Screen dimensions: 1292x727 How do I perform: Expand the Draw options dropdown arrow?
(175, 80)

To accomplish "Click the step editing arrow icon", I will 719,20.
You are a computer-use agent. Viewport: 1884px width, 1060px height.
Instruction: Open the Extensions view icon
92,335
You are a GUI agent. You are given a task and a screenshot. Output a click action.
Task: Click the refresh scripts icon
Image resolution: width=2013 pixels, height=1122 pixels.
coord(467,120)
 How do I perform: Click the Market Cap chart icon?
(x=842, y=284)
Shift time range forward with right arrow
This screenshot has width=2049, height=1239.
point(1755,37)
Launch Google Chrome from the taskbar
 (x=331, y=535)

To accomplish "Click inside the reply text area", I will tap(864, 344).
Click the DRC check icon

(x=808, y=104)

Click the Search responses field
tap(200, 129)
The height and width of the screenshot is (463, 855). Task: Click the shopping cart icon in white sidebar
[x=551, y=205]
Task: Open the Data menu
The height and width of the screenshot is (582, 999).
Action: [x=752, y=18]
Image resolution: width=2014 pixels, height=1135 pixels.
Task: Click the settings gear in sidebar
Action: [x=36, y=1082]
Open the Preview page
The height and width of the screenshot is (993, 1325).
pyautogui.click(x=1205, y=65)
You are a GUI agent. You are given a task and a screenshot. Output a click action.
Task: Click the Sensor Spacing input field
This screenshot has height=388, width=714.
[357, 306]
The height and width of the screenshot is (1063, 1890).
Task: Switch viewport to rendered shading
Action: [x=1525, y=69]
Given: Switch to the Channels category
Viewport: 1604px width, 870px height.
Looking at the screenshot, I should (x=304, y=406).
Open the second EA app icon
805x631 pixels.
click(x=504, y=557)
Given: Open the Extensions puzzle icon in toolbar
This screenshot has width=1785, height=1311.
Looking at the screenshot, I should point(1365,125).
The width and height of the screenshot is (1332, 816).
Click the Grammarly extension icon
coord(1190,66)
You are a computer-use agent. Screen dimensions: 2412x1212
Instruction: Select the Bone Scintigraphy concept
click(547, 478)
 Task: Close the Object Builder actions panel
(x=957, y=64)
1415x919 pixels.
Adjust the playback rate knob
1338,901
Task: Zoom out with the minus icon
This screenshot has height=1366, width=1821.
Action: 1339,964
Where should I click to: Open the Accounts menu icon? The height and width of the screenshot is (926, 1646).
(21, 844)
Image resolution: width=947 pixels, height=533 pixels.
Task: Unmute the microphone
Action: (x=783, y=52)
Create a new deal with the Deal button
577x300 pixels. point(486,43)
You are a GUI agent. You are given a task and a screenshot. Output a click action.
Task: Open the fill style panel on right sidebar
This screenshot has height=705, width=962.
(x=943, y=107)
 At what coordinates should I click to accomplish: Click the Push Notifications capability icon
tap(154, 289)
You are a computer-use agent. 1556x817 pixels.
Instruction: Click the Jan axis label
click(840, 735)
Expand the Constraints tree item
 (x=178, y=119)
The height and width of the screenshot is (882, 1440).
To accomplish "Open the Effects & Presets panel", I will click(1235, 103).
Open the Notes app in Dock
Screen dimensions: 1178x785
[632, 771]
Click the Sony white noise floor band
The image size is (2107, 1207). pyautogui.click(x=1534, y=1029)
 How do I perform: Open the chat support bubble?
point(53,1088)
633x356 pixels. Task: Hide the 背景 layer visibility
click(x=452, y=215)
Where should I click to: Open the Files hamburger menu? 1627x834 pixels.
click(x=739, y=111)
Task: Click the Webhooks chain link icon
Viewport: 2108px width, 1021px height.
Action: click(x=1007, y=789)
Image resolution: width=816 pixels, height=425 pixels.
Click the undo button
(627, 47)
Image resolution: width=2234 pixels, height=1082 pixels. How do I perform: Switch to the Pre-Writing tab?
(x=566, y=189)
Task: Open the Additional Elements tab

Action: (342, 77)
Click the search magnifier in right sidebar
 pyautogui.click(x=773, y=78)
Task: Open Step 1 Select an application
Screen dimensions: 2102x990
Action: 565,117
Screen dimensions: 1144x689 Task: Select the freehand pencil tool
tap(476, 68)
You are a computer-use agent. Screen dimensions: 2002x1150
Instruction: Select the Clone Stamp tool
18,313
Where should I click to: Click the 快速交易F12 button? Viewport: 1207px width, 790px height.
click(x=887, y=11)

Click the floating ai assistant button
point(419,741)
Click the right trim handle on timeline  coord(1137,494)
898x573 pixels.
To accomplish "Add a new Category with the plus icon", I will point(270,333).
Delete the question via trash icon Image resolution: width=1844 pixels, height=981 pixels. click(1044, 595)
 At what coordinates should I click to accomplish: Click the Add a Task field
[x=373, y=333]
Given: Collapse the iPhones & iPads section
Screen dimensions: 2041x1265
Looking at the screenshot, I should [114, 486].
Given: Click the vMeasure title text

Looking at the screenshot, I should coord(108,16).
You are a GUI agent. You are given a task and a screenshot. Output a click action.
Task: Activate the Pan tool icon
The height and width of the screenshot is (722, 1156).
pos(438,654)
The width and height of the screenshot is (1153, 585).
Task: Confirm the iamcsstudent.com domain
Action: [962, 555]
● ● ●
*Task*
Beginning with the line that has "How do I perform: Click" and ending with the line that has "Task: Click the Sensor Spacing input field", set down the lines above exactly and include no others.

*Output for this exercise*
 How do I perform: Click the Market Cap chart icon?
(x=842, y=284)
Shift time range forward with right arrow
This screenshot has width=2049, height=1239.
point(1755,37)
Launch Google Chrome from the taskbar
 (x=331, y=535)

To accomplish "Click inside the reply text area", I will tap(864, 344).
Click the DRC check icon

(x=808, y=104)

Click the Search responses field
tap(200, 129)
The height and width of the screenshot is (463, 855). Task: Click the shopping cart icon in white sidebar
[x=551, y=205]
Task: Open the Data menu
The height and width of the screenshot is (582, 999).
Action: [x=752, y=18]
Image resolution: width=2014 pixels, height=1135 pixels.
Task: Click the settings gear in sidebar
Action: [x=36, y=1082]
Open the Preview page
The height and width of the screenshot is (993, 1325).
pyautogui.click(x=1205, y=65)
You are a GUI agent. You are given a task and a screenshot. Output a click action.
Task: Click the Sensor Spacing input field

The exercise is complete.